Dustin Kirkland, vice president of product at Canonical, says Kubernetes Explorer consulting service is an engagement in which Canonical Kubernetes specialists help IT organizations deploy Kubernetes on either a public or private cloud based on virtual machines. A second Kubernetes Discover consulting engagement focuses on IT organizations that want to deploy Kubernetes on a bare-metal server running on-premises. That latter engagement involves Canonical engineers being deployed on-site to train local IT personnel and provide up to 30 days of support, while the Kubernetes Explorer expertise and support is provided remotely. says Kirkland.
Pricing for the Kubernetes Explorer engagement starts at $15,000, while a Kubernetes Discoverer engagement is priced starting at $35,000.

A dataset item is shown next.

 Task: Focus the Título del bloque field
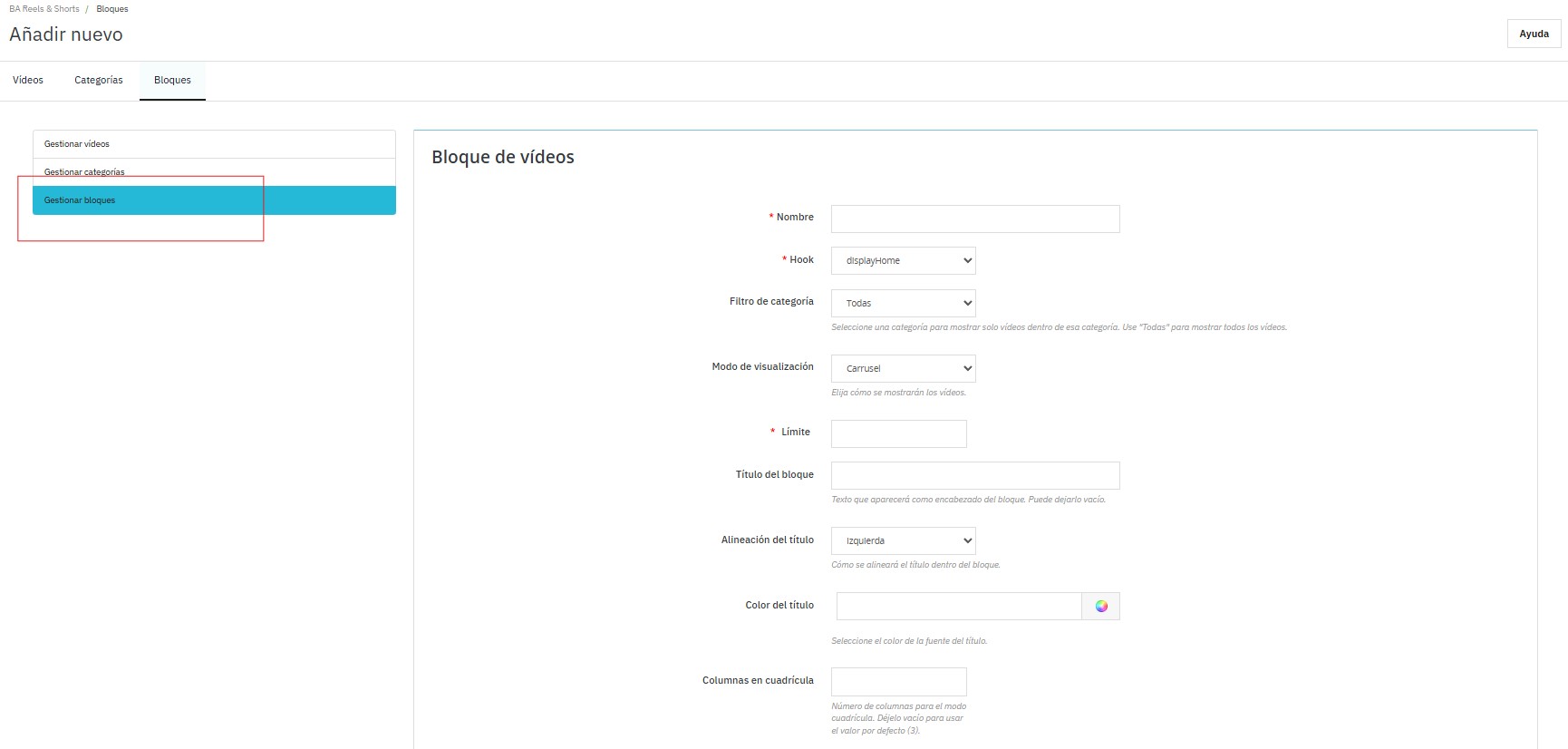[x=974, y=476]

Given the proliferation of virtual machines inside and outside the cloud, Kirkland says most deployments of containers and Kubernetes involves virtual machines. But, he notes, IT organizations that prefer to run their workloads in their own data centers are starting to see 15 percent to 30 percent increases in I/O throughput when they opt to deploy Kubernetes on bare-metal servers.
The Canonical consulting engagements also extend to serverless infrastructure from Galactic Fog, container management workflow software developed by Rancher and WeaveCloud container monitoring software from Weaveworks. All three companies make extensive use of the Kubernetes distribution curated by Canonical, says Kirkland.

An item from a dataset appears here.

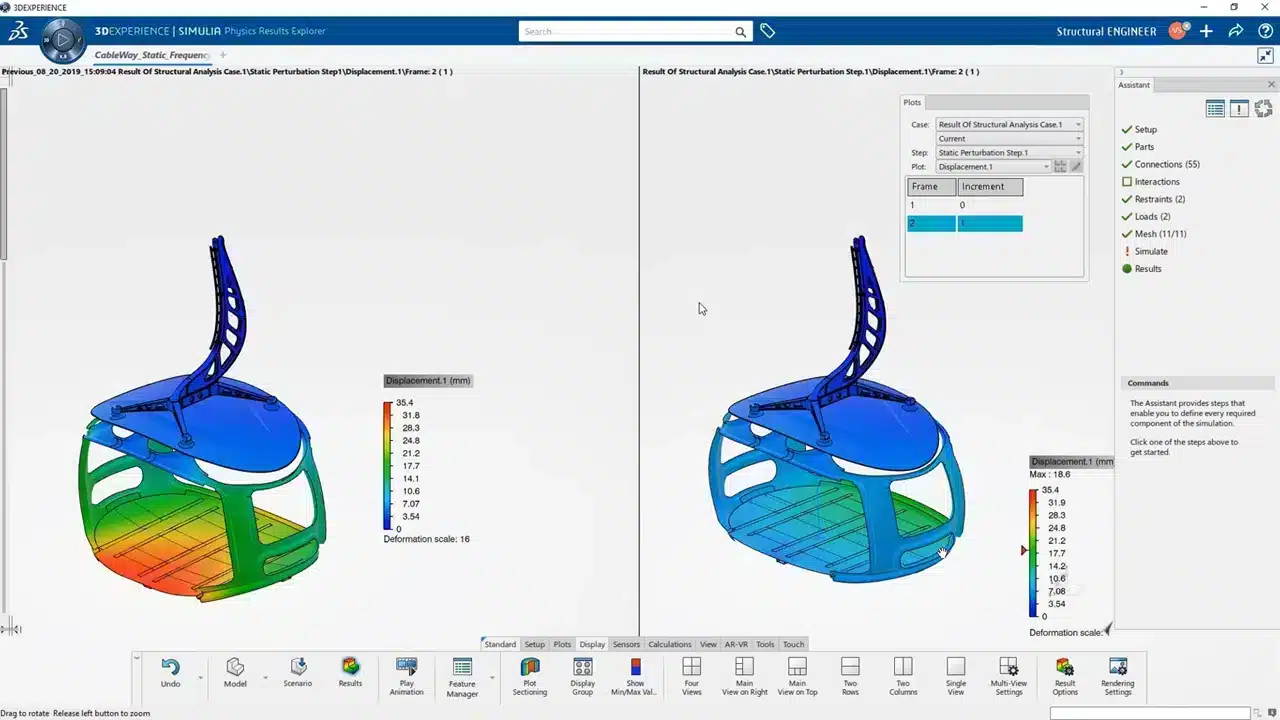
Task: Click the Results step in Assistant
Action: (1147, 269)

As the provider of the Ubuntu distribution of Linux, Canonical is working with customers across both Kubernetes deployment options. Kirkland notes there are some organizations that have given up owning their own data centers altogether, while others would not dream of ever deploying a workload on a public cloud.

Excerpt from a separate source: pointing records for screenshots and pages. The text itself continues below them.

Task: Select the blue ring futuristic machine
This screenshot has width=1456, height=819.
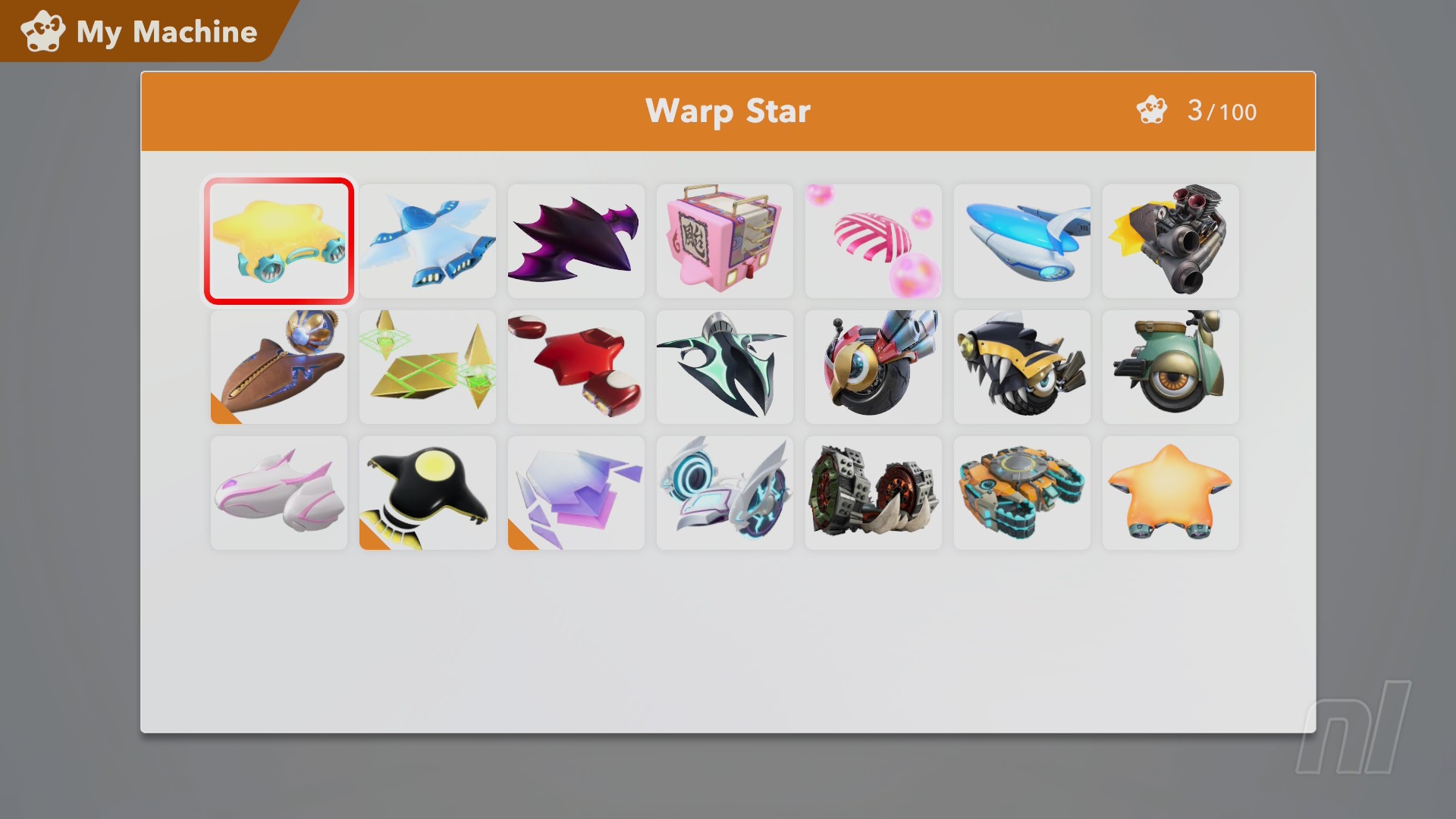Action: pyautogui.click(x=724, y=493)
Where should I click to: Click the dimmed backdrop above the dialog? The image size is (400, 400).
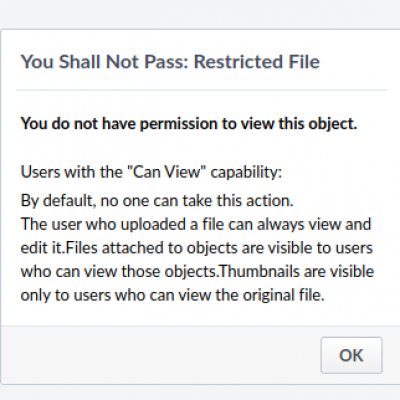tap(200, 14)
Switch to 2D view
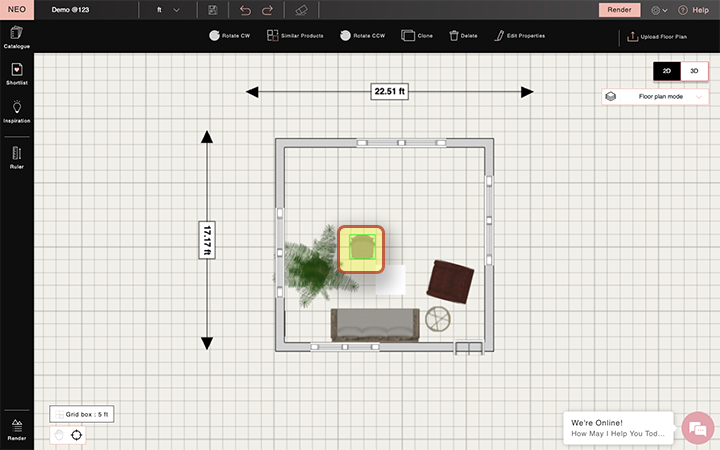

Kubernetes has become much easier to set up over the last few months, Kirkland points out. Now, most IT organizations are contending with how to manage Kubernetes. Most don’t have the processes in place to manage, for example, continuous rolling updates to Kubernetes software every few months.
Kubernetes is not the only container orchestration platform available, but Kirkland says inbound inquiries to Canonical suggest that uptake of Kubernetes is starting to accelerate. Given the number of vendors contributing code and making distributions of Kubernetes available, the number of IT professionals with Kubernetes expertise may soon overwhelm the number of IT professionals skilled in managing rival platforms. As that trend continues, one of the major factors that could determine the outcome of the container orchestration wars may be as much the availability of expertise as it is the core technologies.
Regardless of which path they choose, however, most IT organizations will need help mastering the intricacies of Kubernetes. IT organizations can either choose to gain that knowledge organically by waiting for their own people to get trained, or they can learn by standing up Kubernetes clusters working alongside consultants as part of on-the-job training. Given the pressure to be agile that most IT organizations are under these days, chance are there will be more IT organizations than usual deciding to pursue the latter approach.